Anti-FcepsilonRIalpha autoantibodies were found in 17/48 patients with chronic urticaria, in 2/4 with angioedema, in 1/2 with urticarial vasculitis, and in 2/11 with dermographic urticaria. However, no anti-FcepsilonRIalpha autoantibodies were detected in acute, cold, or delayed-pressure urticaria; in urticaria pigmentosa; or in normal controls. Of all chronic urticaria patients, 22 were classified as idiopathic since no underlying cause could be found. Of this group, seven were seropositive for anti-FcepsilonRIalpha. However, anti-FcepsilonRIalpha was also found in patients who went into remission after treatment of identified causes; namely, in one with type I allergy, one with drug intolerance, one with Helicobacter infection, and six with food intolerance. The autoantibody was also detected in 2/4 patients with associated autoimmune diseases. Functional activity was shown in basophil histamine release in 3/4 autoantibody-positive sera of patients with chronic idiopathic urticaria and in 4/6 autoantibody-positive sera of patients who went into remission after the treatment of underlying causes.
These data confirm that anti-FcepsilonRIalpha autoantibodies in urticaria are mostly found in chronic urticaria. Furthermore, their detection independently of the apparent cause of the urticaria suggests that as yet unidentified mechanisms must be operative, possibly related to the chronic inflammatory process and/or individual predispositions that favor their induction.

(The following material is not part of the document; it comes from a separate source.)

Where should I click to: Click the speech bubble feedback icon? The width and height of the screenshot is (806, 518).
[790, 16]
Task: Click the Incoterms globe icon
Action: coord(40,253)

近年来,在约三分之一的慢性荨麻疹患者中发现了一种可释放组胺的抗FcepsilonRIα自身抗体。然而,其临床意义仍不明确。目的是检测抗FcepsilonRIα自身抗体的出现与荨麻疹的临床类型或病因之间是否存在可能的相关性。
采用夹心ELISA技术检测66例连续就诊的各类荨麻疹门诊和住院患者以及5名健康对照者血清中抗FcepsilonRIα自身抗体的存在情况。此外,对13份自身抗体阳性血清进行了嗜碱性粒细胞组胺释放研究。
在48例慢性荨麻疹患者中有17例检测到抗FcepsilonRIα自身抗体,4例血管性水肿患者中有2例,2例荨麻疹性血管炎患者中有1例,11例皮肤划痕症患者中有2例。然而,在急性、寒冷或迟发性压力性荨麻疹、色素性荨麻疹患者或正常对照者中未检测到抗FcepsilonRIα自身抗体。在所有慢性荨麻疹患者中,22例因未发现潜在病因被归类为特发性。在这组患者中,7例抗FcepsilonRIα血清学呈阳性。然而,在明确病因治疗后病情缓解的患者中也发现了抗FcepsilonRIα,即1例I型过敏患者、1例药物不耐受患者、1例幽门螺杆菌感染患者和6例食物不耐受患者。在4例合并自身免疫性疾病的患者中也检测到了这种自身抗体。在慢性特发性荨麻疹患者的3/4自身抗体阳性血清和潜在病因治疗后病情缓解患者的4/6自身抗体阳性血清中,嗜碱性粒细胞组胺释放显示出功能活性。
这些数据证实,荨麻疹中的抗FcepsilonRIα自身抗体大多见于慢性荨麻疹。此外,无论荨麻疹的明显病因如何都能检测到这些抗体,这表明一定存在尚未明确的机制在起作用,可能与慢性炎症过程和/或有利于其诱导的个体易感性有关。